▸ Problem statement: An exact copy of the records is required, minus the pictures they hold.

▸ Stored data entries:
= = =
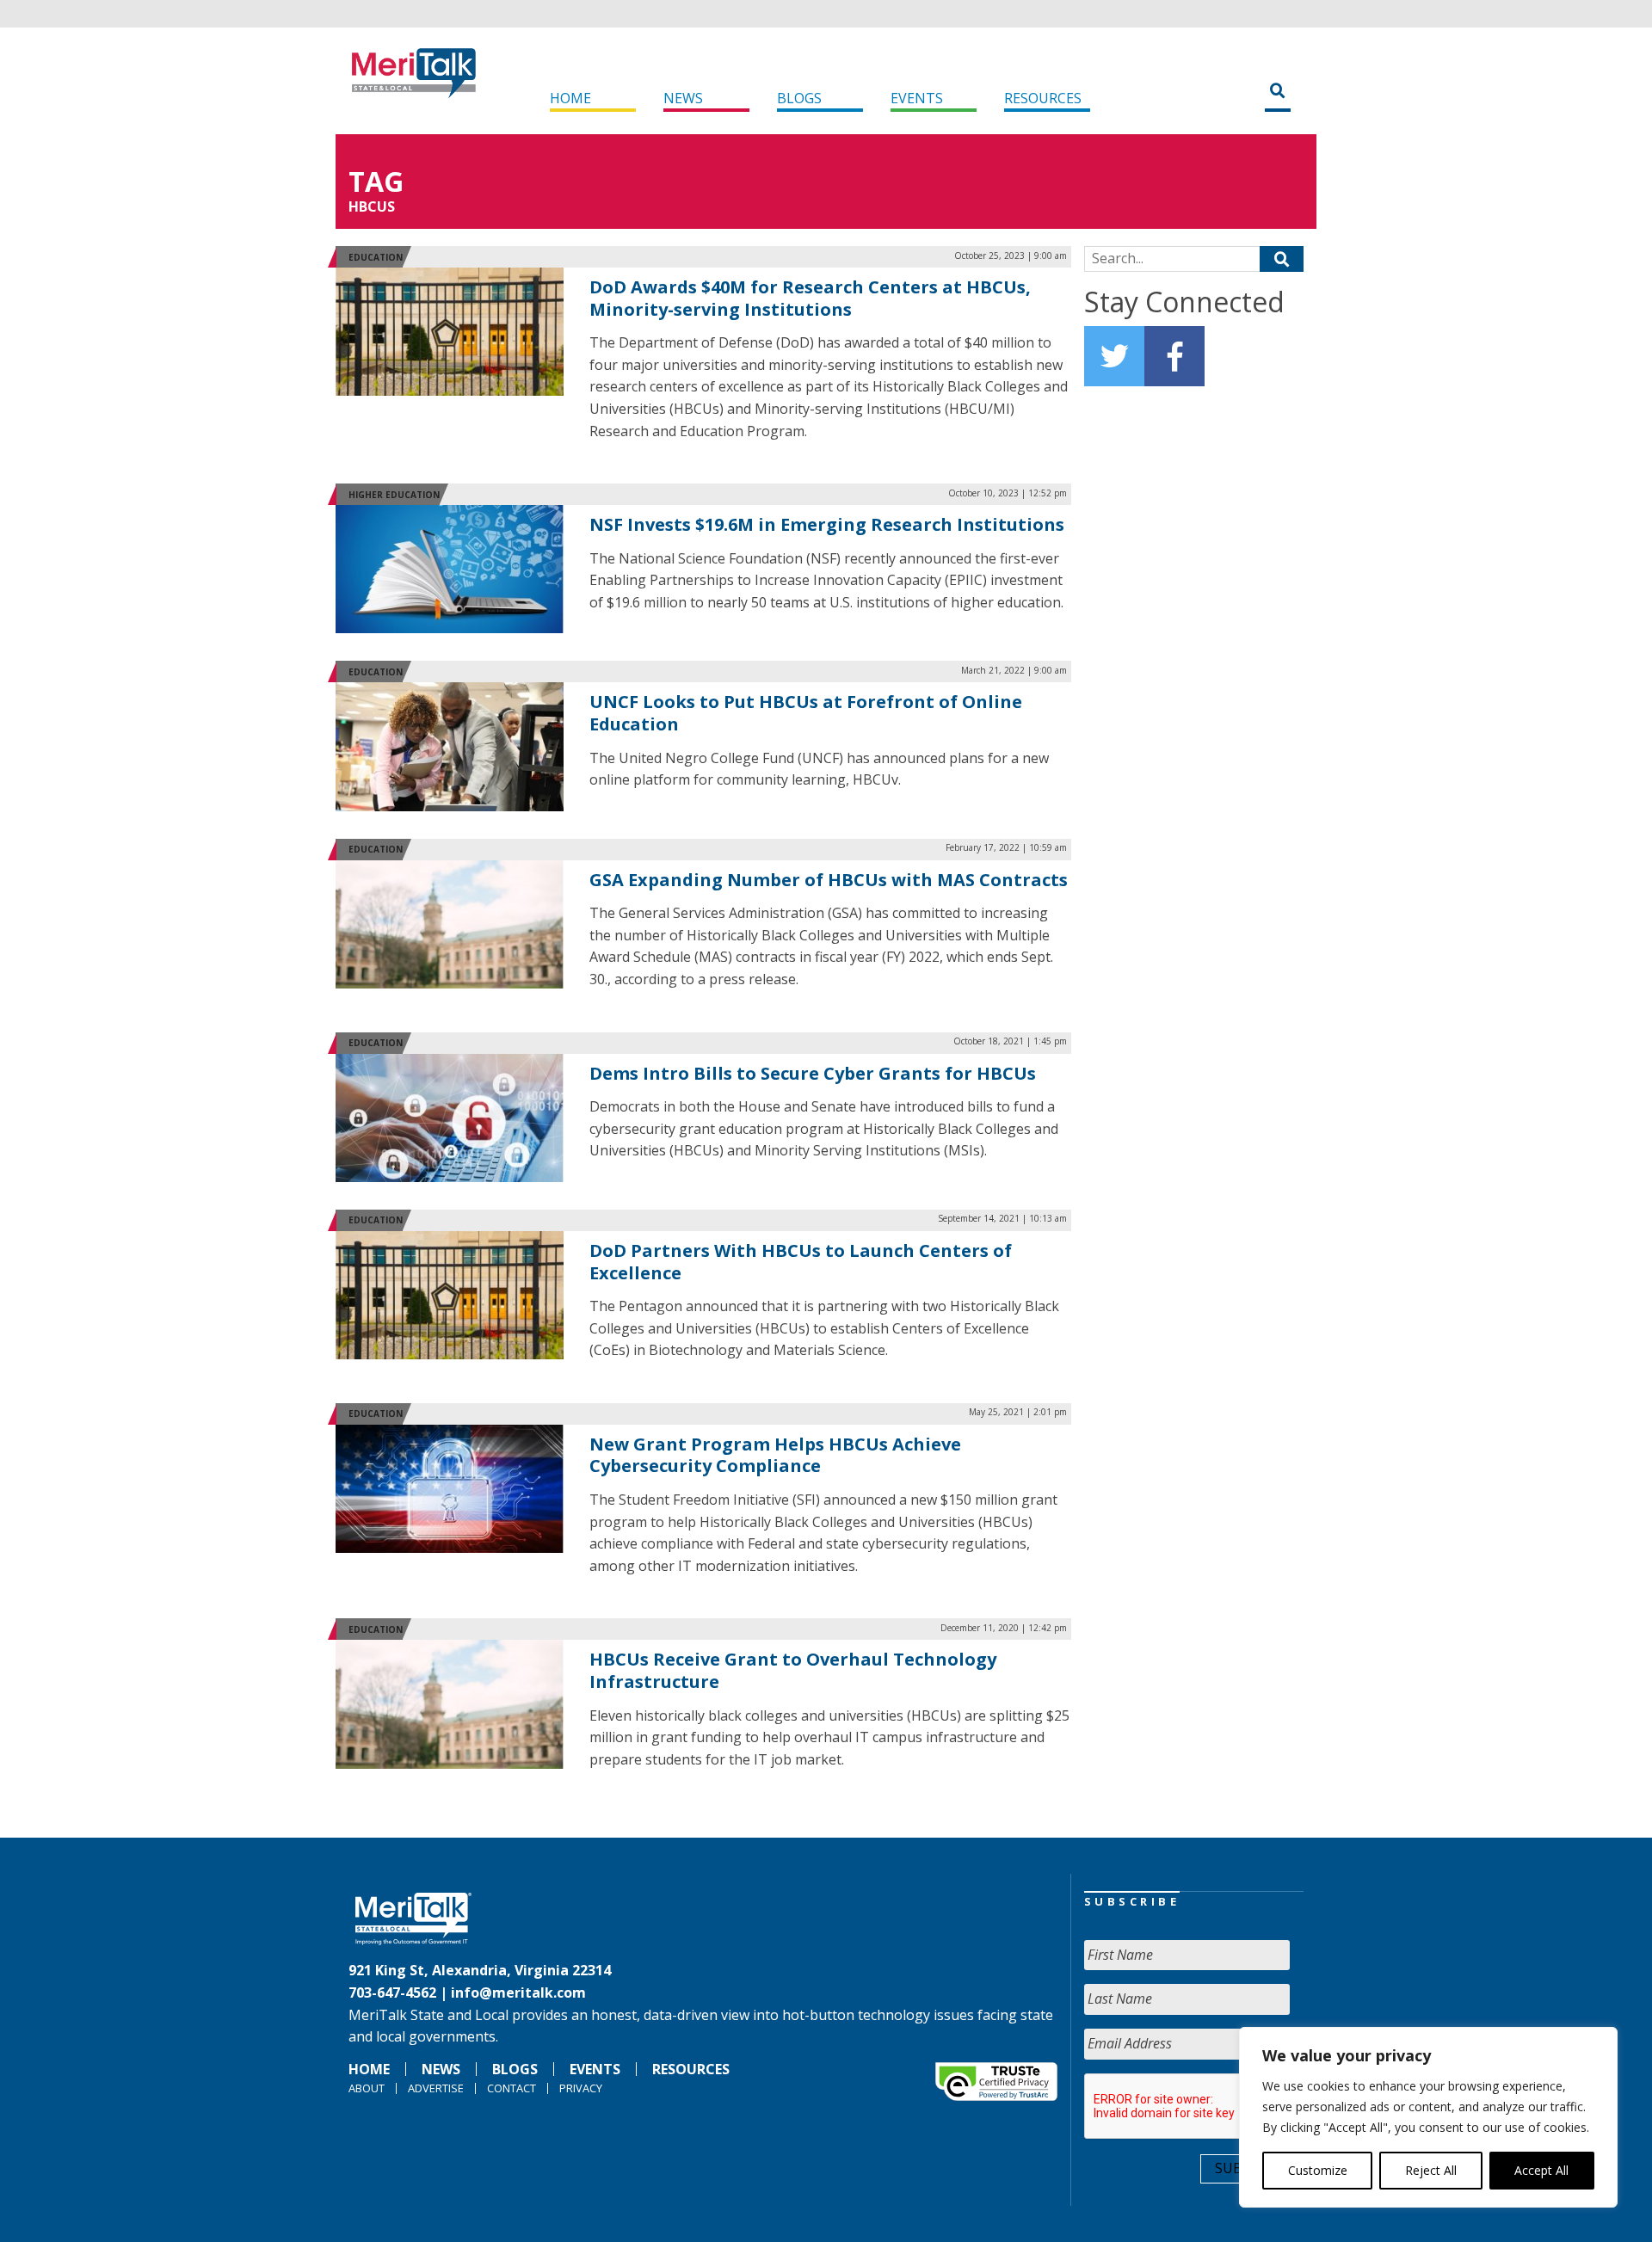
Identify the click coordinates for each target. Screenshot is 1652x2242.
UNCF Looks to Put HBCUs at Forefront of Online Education (805, 713)
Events (917, 98)
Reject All (1431, 2170)
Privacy (580, 2088)
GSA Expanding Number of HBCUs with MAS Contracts (828, 879)
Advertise (436, 2088)
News (683, 98)
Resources (1043, 98)
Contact (511, 2088)
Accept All (1541, 2170)
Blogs (799, 98)
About (366, 2088)
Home (570, 98)
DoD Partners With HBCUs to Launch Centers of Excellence (800, 1261)
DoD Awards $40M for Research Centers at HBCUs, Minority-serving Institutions (810, 298)
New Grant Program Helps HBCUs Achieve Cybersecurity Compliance (775, 1455)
= = =
▸ Solution to the problem:
Identify the click coordinates for each target. Screenshot is 1652x2242.
UNCF Looks to Put HBCUs at Forefront of Online Education (805, 713)
Events (917, 98)
Reject All (1431, 2170)
Privacy (580, 2088)
GSA Expanding Number of HBCUs with MAS Contracts (828, 879)
Advertise (436, 2088)
News (683, 98)
Resources (1043, 98)
Contact (511, 2088)
Accept All (1541, 2170)
Blogs (799, 98)
About (366, 2088)
Home (570, 98)
DoD Partners With HBCUs to Launch Centers of Excellence (800, 1261)
DoD Awards $40M for Research Centers at HBCUs, Minority-serving Institutions (810, 298)
New Grant Program Helps HBCUs Achieve Cybersecurity Compliance (775, 1455)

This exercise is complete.